## Task brief
Please write out each entry below exactly as given.

====

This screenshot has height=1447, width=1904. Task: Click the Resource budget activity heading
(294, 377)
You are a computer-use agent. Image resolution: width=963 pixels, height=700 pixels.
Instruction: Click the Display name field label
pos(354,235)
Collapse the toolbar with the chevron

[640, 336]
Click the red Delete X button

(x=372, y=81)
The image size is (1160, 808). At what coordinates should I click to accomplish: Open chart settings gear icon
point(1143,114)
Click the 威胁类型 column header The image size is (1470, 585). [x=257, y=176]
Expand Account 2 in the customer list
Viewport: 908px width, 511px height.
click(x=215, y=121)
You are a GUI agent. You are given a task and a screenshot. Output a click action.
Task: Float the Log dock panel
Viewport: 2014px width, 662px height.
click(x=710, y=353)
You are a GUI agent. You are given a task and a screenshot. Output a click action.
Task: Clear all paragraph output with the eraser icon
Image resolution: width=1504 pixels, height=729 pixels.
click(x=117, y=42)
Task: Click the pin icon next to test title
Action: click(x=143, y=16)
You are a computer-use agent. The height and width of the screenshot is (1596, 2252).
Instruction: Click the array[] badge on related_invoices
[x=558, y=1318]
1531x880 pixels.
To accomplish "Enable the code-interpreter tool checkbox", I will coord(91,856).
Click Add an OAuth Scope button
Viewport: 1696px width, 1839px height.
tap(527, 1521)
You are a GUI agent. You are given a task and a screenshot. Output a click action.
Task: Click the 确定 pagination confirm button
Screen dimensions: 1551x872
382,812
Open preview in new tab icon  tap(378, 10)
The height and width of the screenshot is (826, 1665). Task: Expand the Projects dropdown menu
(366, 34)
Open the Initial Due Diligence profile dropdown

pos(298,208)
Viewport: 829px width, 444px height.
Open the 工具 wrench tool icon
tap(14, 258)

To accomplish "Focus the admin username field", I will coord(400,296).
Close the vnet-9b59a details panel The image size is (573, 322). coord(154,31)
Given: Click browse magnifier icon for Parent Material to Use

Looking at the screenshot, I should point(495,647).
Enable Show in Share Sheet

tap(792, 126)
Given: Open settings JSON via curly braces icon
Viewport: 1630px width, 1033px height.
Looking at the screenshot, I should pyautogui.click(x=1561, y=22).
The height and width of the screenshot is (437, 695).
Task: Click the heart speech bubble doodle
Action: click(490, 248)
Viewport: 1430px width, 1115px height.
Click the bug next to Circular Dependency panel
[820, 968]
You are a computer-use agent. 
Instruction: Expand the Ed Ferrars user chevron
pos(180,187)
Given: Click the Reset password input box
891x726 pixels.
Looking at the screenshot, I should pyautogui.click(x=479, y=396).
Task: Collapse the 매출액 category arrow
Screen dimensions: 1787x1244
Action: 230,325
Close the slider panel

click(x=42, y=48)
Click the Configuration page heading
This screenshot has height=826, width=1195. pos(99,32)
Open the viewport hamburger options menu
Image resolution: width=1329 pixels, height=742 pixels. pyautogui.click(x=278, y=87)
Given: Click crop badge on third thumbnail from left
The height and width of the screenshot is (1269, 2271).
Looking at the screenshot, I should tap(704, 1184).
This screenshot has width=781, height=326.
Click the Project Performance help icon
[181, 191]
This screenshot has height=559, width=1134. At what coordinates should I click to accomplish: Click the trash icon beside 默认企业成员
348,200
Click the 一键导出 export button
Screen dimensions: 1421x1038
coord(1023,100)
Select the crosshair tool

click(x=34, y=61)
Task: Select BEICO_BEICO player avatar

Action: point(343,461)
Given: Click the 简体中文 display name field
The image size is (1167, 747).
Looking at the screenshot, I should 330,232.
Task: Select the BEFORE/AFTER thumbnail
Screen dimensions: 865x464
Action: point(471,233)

====

## Reply
This screenshot has height=1447, width=1904. Task: Click the Resource budget activity heading
(294, 377)
You are a computer-use agent. Image resolution: width=963 pixels, height=700 pixels.
Instruction: Click the Display name field label
pos(354,235)
Collapse the toolbar with the chevron

[640, 336]
Click the red Delete X button

(x=372, y=81)
The image size is (1160, 808). At what coordinates should I click to accomplish: Open chart settings gear icon
point(1143,114)
Click the 威胁类型 column header The image size is (1470, 585). [x=257, y=176]
Expand Account 2 in the customer list
Viewport: 908px width, 511px height.
click(x=215, y=121)
You are a GUI agent. You are given a task and a screenshot. Output a click action.
Task: Float the Log dock panel
Viewport: 2014px width, 662px height.
click(x=710, y=353)
You are a GUI agent. You are given a task and a screenshot. Output a click action.
Task: Clear all paragraph output with the eraser icon
Image resolution: width=1504 pixels, height=729 pixels.
click(x=117, y=42)
Task: Click the pin icon next to test title
Action: click(x=143, y=16)
You are a computer-use agent. The height and width of the screenshot is (1596, 2252).
Instruction: Click the array[] badge on related_invoices
[x=558, y=1318]
1531x880 pixels.
To accomplish "Enable the code-interpreter tool checkbox", I will coord(91,856).
Click Add an OAuth Scope button
Viewport: 1696px width, 1839px height.
tap(527, 1521)
You are a GUI agent. You are given a task and a screenshot. Output a click action.
Task: Click the 确定 pagination confirm button
Screen dimensions: 1551x872
382,812
Open preview in new tab icon  tap(378, 10)
The height and width of the screenshot is (826, 1665). Task: Expand the Projects dropdown menu
(366, 34)
Open the Initial Due Diligence profile dropdown

pos(298,208)
Viewport: 829px width, 444px height.
Open the 工具 wrench tool icon
tap(14, 258)

To accomplish "Focus the admin username field", I will coord(400,296).
Close the vnet-9b59a details panel The image size is (573, 322). coord(154,31)
Given: Click browse magnifier icon for Parent Material to Use

Looking at the screenshot, I should point(495,647).
Enable Show in Share Sheet

tap(792, 126)
Given: Open settings JSON via curly braces icon
Viewport: 1630px width, 1033px height.
Looking at the screenshot, I should pyautogui.click(x=1561, y=22).
The height and width of the screenshot is (437, 695).
Task: Click the heart speech bubble doodle
Action: click(490, 248)
Viewport: 1430px width, 1115px height.
Click the bug next to Circular Dependency panel
[820, 968]
You are a computer-use agent. 
Instruction: Expand the Ed Ferrars user chevron
pos(180,187)
Given: Click the Reset password input box
891x726 pixels.
Looking at the screenshot, I should pyautogui.click(x=479, y=396).
Task: Collapse the 매출액 category arrow
Screen dimensions: 1787x1244
Action: 230,325
Close the slider panel

click(x=42, y=48)
Click the Configuration page heading
This screenshot has height=826, width=1195. pos(99,32)
Open the viewport hamburger options menu
Image resolution: width=1329 pixels, height=742 pixels. pyautogui.click(x=278, y=87)
Given: Click crop badge on third thumbnail from left
The height and width of the screenshot is (1269, 2271).
Looking at the screenshot, I should tap(704, 1184).
This screenshot has width=781, height=326.
Click the Project Performance help icon
[181, 191]
This screenshot has height=559, width=1134. At what coordinates should I click to accomplish: Click the trash icon beside 默认企业成员
348,200
Click the 一键导出 export button
Screen dimensions: 1421x1038
coord(1023,100)
Select the crosshair tool

click(x=34, y=61)
Task: Select BEICO_BEICO player avatar

Action: point(343,461)
Given: Click the 简体中文 display name field
The image size is (1167, 747).
Looking at the screenshot, I should 330,232.
Task: Select the BEFORE/AFTER thumbnail
Screen dimensions: 865x464
Action: point(471,233)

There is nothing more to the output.